He amassed the greatest known personal collection of Hollywood celebrity prints and negatives.

From the 1930s to the 1950s, Russian Jewish immigrant Jack (Yasha) Pashkovsky photographed movie stars like Gary Cooper, Clark Gable, Peter Lorre, Judy Garland, Shirley Temple, Merle Oberon and Gloria Swanson.

And he stored these photographs under his bed.

Pashkovsky, who died in 2001 at the age of 89, bequeathed them to Barry Avrich, a Toronto filmmaker. And now Avrich has made The Man Who Shot Hollywood, a 12-minute short about him scheduled to be screened at the Toronto International Film Festival on September 16 and September 20.

Paskovsky, a native of St. Petersburg, left Russia in 1917, the year of the Bolshevik Revolution, and landed on Ellis Island in New York City.

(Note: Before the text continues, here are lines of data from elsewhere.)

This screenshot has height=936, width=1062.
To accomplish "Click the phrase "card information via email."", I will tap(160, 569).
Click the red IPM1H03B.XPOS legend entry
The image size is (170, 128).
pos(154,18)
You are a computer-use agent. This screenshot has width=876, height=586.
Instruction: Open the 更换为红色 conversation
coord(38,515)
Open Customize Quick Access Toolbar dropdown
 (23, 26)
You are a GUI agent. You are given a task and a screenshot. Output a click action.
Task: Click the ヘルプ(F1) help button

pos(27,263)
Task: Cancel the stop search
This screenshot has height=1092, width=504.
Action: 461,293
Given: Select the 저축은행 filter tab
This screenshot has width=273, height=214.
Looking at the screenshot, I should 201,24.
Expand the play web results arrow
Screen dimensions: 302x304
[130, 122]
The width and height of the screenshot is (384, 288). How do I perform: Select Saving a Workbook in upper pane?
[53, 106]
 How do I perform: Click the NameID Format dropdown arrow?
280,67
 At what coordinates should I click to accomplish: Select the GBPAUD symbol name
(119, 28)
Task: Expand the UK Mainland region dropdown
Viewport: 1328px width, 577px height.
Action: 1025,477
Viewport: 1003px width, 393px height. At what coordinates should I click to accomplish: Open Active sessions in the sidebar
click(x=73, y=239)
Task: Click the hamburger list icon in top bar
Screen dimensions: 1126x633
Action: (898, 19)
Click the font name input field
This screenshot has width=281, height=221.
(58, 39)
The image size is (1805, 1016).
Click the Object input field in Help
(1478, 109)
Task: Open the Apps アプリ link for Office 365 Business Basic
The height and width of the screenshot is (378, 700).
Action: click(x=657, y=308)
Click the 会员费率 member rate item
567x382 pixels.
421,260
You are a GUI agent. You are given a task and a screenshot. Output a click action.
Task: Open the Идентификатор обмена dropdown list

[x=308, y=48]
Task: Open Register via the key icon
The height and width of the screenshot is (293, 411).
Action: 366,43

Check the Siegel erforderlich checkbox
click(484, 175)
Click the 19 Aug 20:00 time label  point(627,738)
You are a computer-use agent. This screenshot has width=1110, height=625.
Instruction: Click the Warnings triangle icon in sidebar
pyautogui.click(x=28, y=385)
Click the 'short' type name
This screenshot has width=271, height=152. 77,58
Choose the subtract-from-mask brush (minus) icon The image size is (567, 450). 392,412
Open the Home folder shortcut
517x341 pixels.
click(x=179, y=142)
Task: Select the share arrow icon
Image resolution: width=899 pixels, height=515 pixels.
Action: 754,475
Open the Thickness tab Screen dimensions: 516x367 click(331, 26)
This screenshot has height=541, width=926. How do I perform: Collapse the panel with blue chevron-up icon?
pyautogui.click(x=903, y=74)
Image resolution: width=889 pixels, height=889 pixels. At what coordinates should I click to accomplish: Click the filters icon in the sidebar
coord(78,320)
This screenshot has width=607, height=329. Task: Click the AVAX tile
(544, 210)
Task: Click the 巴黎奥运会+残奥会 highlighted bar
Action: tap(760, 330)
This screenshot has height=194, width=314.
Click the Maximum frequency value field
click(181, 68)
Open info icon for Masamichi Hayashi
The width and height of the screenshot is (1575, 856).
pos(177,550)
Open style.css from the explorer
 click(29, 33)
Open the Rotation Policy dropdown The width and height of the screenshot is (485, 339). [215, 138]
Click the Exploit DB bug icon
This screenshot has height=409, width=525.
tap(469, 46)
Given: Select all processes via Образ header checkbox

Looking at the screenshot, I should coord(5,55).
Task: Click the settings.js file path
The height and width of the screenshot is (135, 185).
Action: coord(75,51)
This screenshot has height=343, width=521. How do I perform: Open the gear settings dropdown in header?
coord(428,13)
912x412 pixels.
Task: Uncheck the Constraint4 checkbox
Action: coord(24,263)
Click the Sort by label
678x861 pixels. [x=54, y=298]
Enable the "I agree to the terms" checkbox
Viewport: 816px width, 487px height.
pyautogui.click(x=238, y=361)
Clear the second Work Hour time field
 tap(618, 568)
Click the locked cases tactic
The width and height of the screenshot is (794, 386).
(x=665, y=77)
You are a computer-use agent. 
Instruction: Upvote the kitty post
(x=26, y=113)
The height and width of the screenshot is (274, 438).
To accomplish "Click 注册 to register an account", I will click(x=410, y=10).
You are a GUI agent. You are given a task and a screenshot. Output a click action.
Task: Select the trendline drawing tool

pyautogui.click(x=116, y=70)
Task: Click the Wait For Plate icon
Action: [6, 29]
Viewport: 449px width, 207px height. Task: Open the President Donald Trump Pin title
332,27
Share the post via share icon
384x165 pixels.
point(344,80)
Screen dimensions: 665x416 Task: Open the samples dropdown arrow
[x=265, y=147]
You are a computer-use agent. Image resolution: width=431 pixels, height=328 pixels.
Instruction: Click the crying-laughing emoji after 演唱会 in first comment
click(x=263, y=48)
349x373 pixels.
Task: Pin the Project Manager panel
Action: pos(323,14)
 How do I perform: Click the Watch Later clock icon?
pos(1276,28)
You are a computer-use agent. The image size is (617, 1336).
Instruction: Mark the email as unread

He immediately fell under the spell of movie marquees and swashbuckling stars like Douglas Fairbanks Jr.

Swept away by the glamour and glitz of Hollywood, he went west, settling in Los Angeles in 1922. Hoping to become a cinematographer, he soon realized that the profession was closed to him because he was not a member of the union.

He took a job as a manual laborer at the Twentieth Century Fox movie studio, and during his off-hours, he frequented the haunts of the stars, the restaurants and cafes where they usually met for meals and drinks.

“Anywhere they were, I was,” he tells Avrich.

Although he was one of the first paparazzi, he had much better manners than the typical ones. ” I wasn’t pushy,” he says. “I always asked. No one said no.”

Since they knew him casually, his subjects always looked relaxed when Pashkovsky photographed them. As a result, his photographs were unpretentious and unadorned, capturing the stars in real life situations.

He never sold the photographs to film magazines. “I wasn’t a good seller,” he says, without elaborating. Nor does Avrich make an attempt to explain why this was the case.

Pashkovsky, however, made his own documentaries, and one of them, Rhythms of the Rails, filmed with a 16-mm camera, won a prize at the 1948 Cannes Film Festival.

Unable to profit from his encounters with the stars, Pashkovsky earned a living as a portrait photographer.

He and his first and only wife, a model and a waitress from Minnesota, lived together for 54 years. He was emotionally crushed by her death. Calling her the “love of his life,” he cries as he talks about her.

It’s the emotional high point of a film that sheds light on one of those Hollywood stories that resurrects its golden era.